At the 11th hour, 11th day of the 11th month in 1918, the guns fell silent. The “Great War” was over with the signing of the Armistice by Germany.
In 1919, President Wilson proclaimed the first armistice observance , saying: “To us in American, the reflections of Armistice Day will be filled with solemn pride in the heroism of those who died in the country's service and with gratitude for the victory, both because of the thing from which it has freed us and because of the opportunity it has given America to show her sympathy with peace and justice in the councils of the nations.”
In 1926, Congress adopted a resolution directing the president to issue an annual proclamation in observance of Armistice Day, and declared Nov. 11 to be a federal holiday in 1938.
President Eisenhower officially changed the name of the holiday from Armistice Day to Veterans Day in 1954.
Congress tinkered with the observance in 1968, designating Veterans Day as the fourth Monday in October, starting in 1971.

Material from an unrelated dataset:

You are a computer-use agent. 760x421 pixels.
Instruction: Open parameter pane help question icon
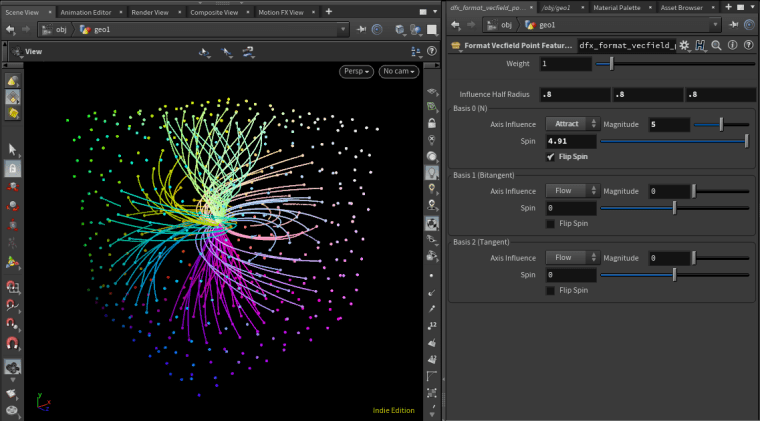pyautogui.click(x=749, y=45)
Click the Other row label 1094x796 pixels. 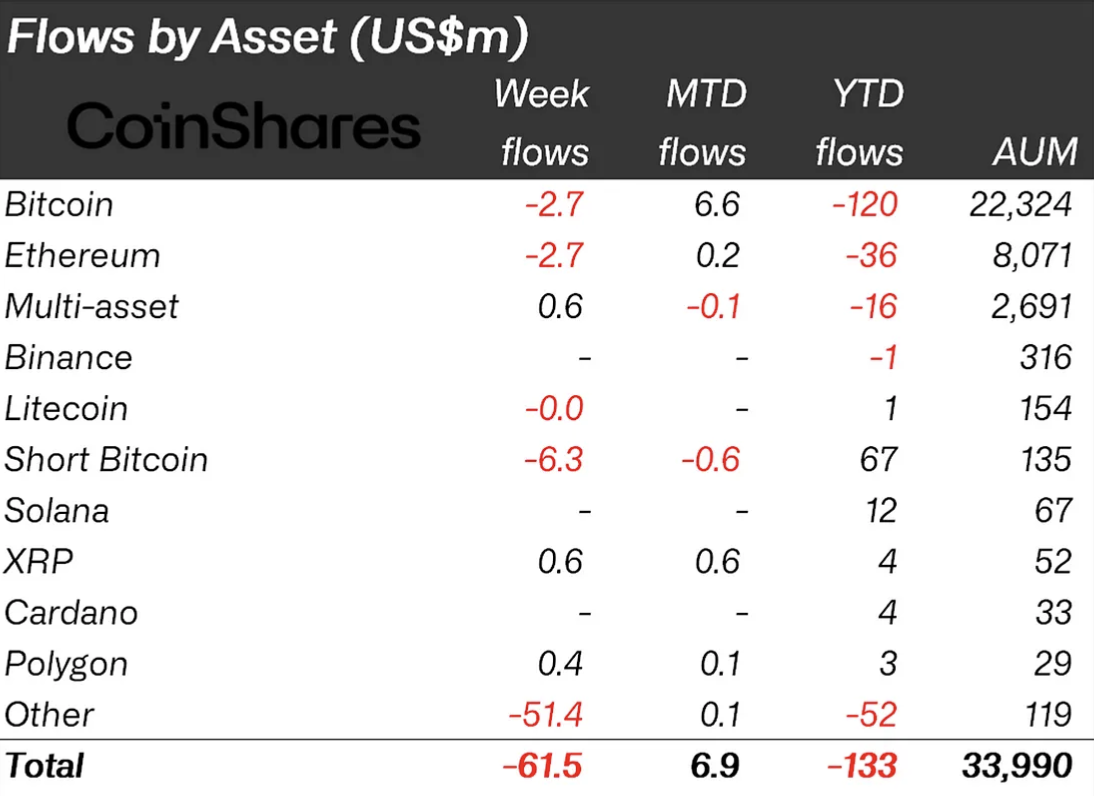[x=49, y=714]
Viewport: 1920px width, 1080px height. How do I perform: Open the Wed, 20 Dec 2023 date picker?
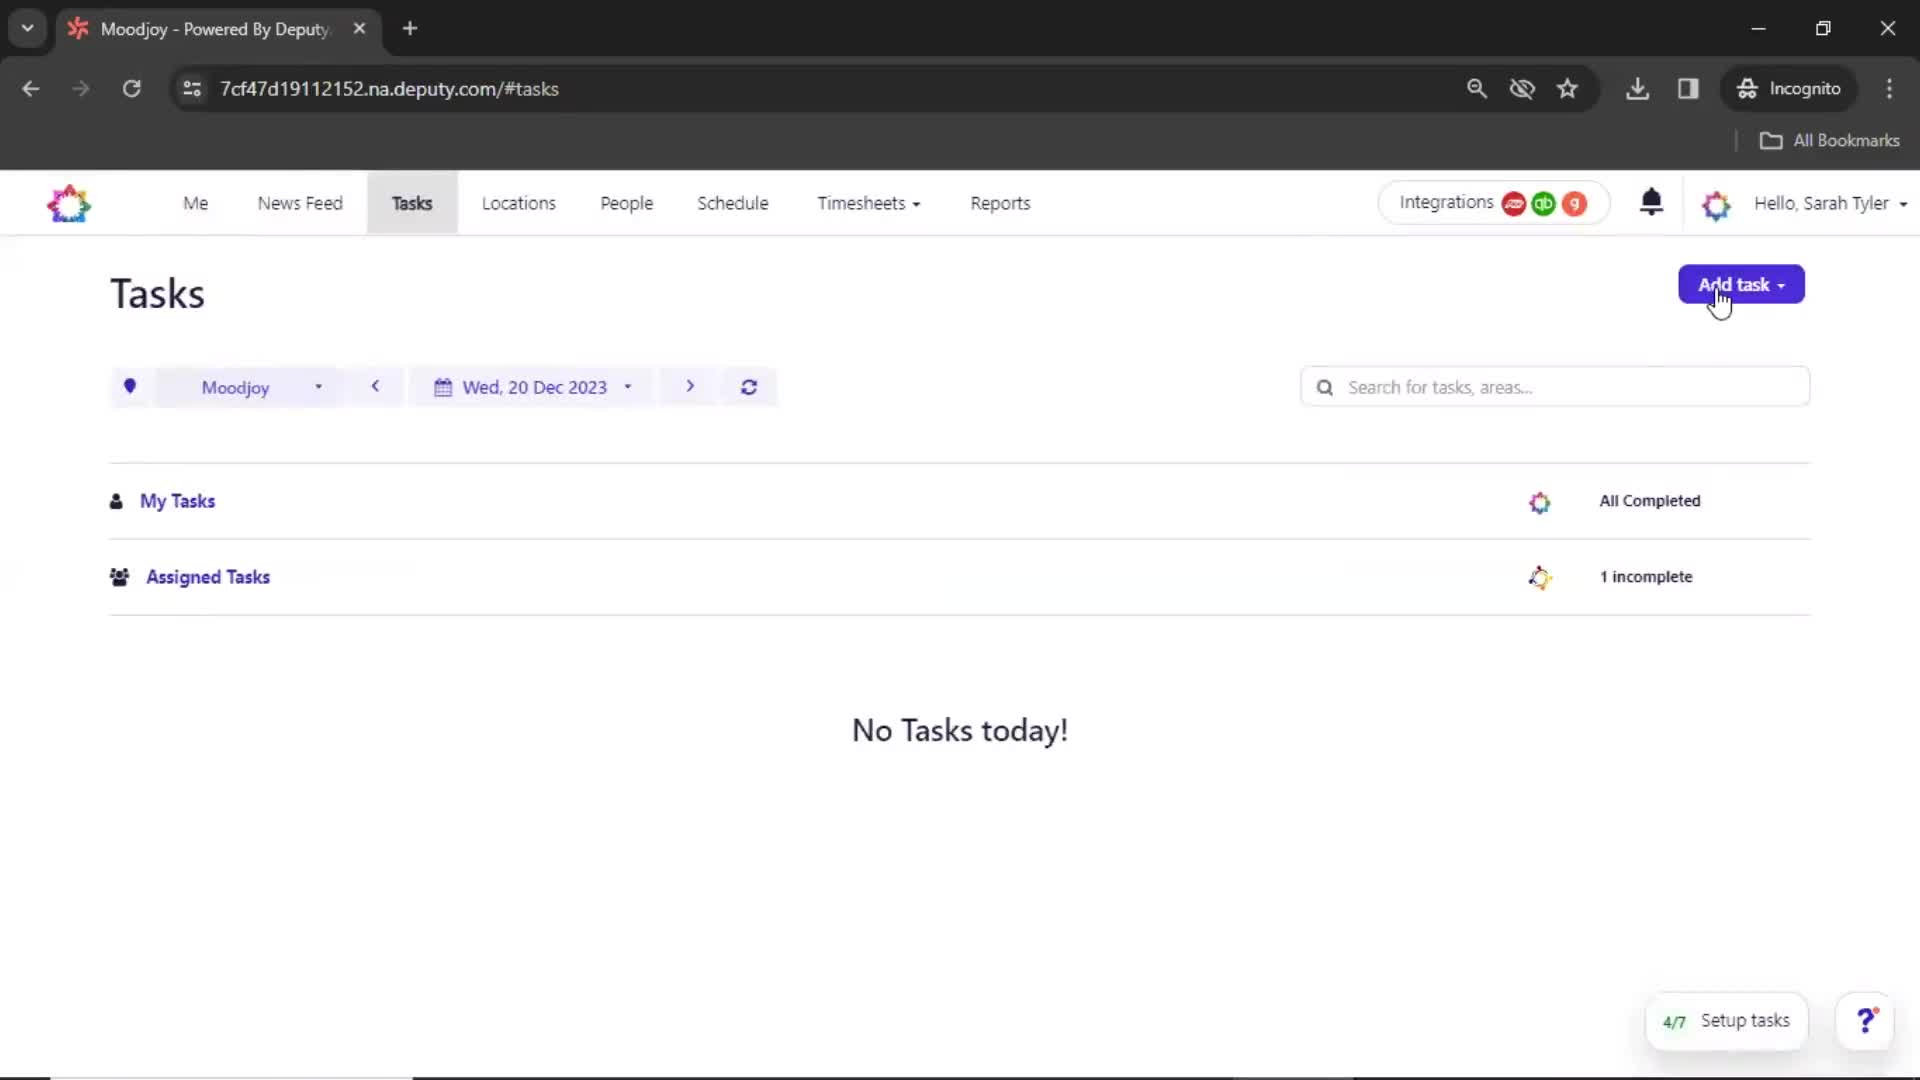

Fortunately, in 1975, legislation was passed to return the observance of Veterans Day to Nov. 11, based on popular support throughout the nation. The change was effective in 1978.
The intent of the holiday has changed over the years as noted in Wikipedia: “Veterans Day is largely intended to thank living veterans for their service, to acknowledge that their contributions to United States national security are appreciated, and to underscore the fact that all those who have served - not only those who died - have sacrificed and done their duty.”
The observance of Veterans Day waned during he 1960s and '70s, mainly because of protest over the Vietnam War.
America's men and women in service not only bore the brunt of that war, placing their bodies, in deed their lives, on the line, but also became the target of protesters, for doing their duty.
And for some - too many - the Vietnam War goes on today in haunting memories that never go completely away.
The guns rumble on distant shores once again and U.S. service men and woman find themselves in harm's way once more in an increasingly unpopular war.
But we are heartened to see war protestations are aimed where they should be - at the insanity of war instead of our sons and daughters in harm's way.
Portsmouth and the Scioto County area can be proud, indeed, with a full slate of activities honoring veterans, including Monday's activities in Portsmouth.
It was customary when celebrating Armistice Day in past decades to observe a moment of silence at that 11th hour of the 11th day of the 11th month.
Let's all observe a moment of silence today at 11 a.m., offering up a prayer for the safety of our men and women in uniform everywhere.
If you know a veteran, give them a hug or a handshake and a simple thanks for all they do for us. And if you know the family of a veteran, call them today and let them know we appreciate their sacrifice, too.
We sleep safely tonight because of them.